Hati Yang Mengampuni

BACAAN HARI INI

Markus 11:20-26

RHEMA HARI INI

Markus 11:25 Dan jika kamu berdiri untuk berdoa, ampunilah dahulu sekiranya ada barang sesuatu dalam hatimu terhadap seseorang, supaya juga Bapamu yang di sorga mengampuni kesalahan-kesalahanmu.”

Lloyd John Ogilvie menulis dalam buku Let God Love You menceritakan, “Saat tersulit untuk bersikap lembut adalah ketika kita tahu bahwa kita benar dan seorang lain jelas-jelas salah. Namun godaan terbesar bagi kebanyakan dari kita adalah ketika seseorang mengecewakan kita dan mengakuinya, dan nasib atau kebahagiaan mereka ada dalam tangan kita, maka kita tergoda untuk terus mengungkit-ungkit kesalahannya.

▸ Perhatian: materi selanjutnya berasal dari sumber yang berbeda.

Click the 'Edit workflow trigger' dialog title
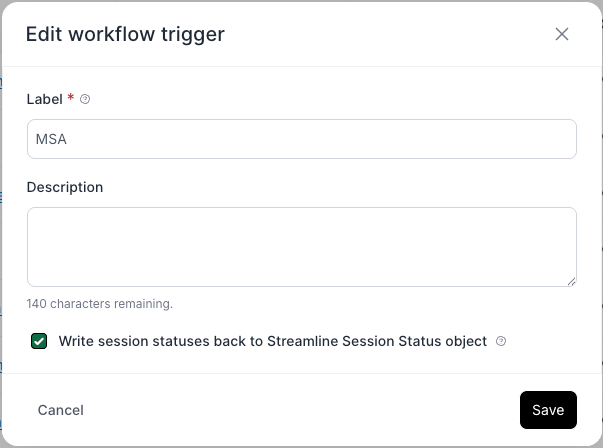Viewport: 603px width, 448px height. [125, 34]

Baru-baru ini, seorang sahabat karib melukai saya dengan ucapan dan perbuatan. Setiap kali kami bertemu, saya hampir mulai menikmati mengungkit-ungkit sebagai yang disakiti. Upaya-upaya awalnya untuk berbaikan tertolak karena gravitasi penghakiman yang saya buat. Ia telah mengambil sebuah ide penting yang saya ceritakan kepadanya dengan kepercayaan, dan telah mengembangkannya sebagai miliknya sendiri sebelum saya mempunyai kesempatan untuk menggunakannya. Plagiarisme ide-ide itu ditambah lagi dengan penggunaan beberapa dari material tertulis saya, yang direproduksi atas namanya. Yang tersulit adalah melepaskan kejengkelan saya dan berusaha mengatasi rasa terluka saya. Akhirnya, Tuhan memberitahu saya apa yang Ia inginkan. Firman-Nya kepada saya jelas dan tak dapat disangkal, ‘Llyod, mengapa begitu penting bagimu siapa yang mendapat pujian, hanya supaya pekerjaanKu dilakukan?’ Saya melepaskan hak saya untuk menjadi hakim dan juruselamat orang ini, hak yang hanya dimiliki Tuhan…”
Ketika kita menahan pengampunan, itu tidak saja melukai orang yang kita tidak ingin ampuni, melainkan juga melukai kita. Kreativitas dan sukacita dalam kehidupan kita menjadi lumpuh. Ketika kita mengampuni, kita melepaskan kedamaian dan pemulihan kepada yang diampuni, dan juga kita sendiri.
Apa lagi yang saudara tunggu? Ambillah keputusan saat ini juga untuk mengampuni orang yang sudah menyakiti hati saudara. Mintalah kekuatan dari Tuhan sehingga saudara dimampukan untuk mengampuni. Ingat, pengampunan yang kita lepaskan itu akan membebaskan seseorang dari penjara dan beban berat yang menindih, dan seseorang itu adalah diri kita sendiri.

RENUNGAN

Kunci menanggalkan beban kekecewaan dalam hati kita: memiliki HATI YANG MENGAMPUNI.

APLIKASI

Koreksi, kepada siapa saja saudara harus melepaskan pengampunan ? Lakukan sekarag juga, maka saudara akan mendapatkan kelegaan.

DOA UNTUK HARI INI

Bapa yang baik, aku mohon kekuatan-MU untuk mengampuni orang-orang yang sudah menyakiti hatiku. Aku percaya anugerah-MU cukup bagiku untuk aku bisa bangkit kembali dan masuk dalam rencana-MU yang besar. Terimakasih Tuhan. Amin.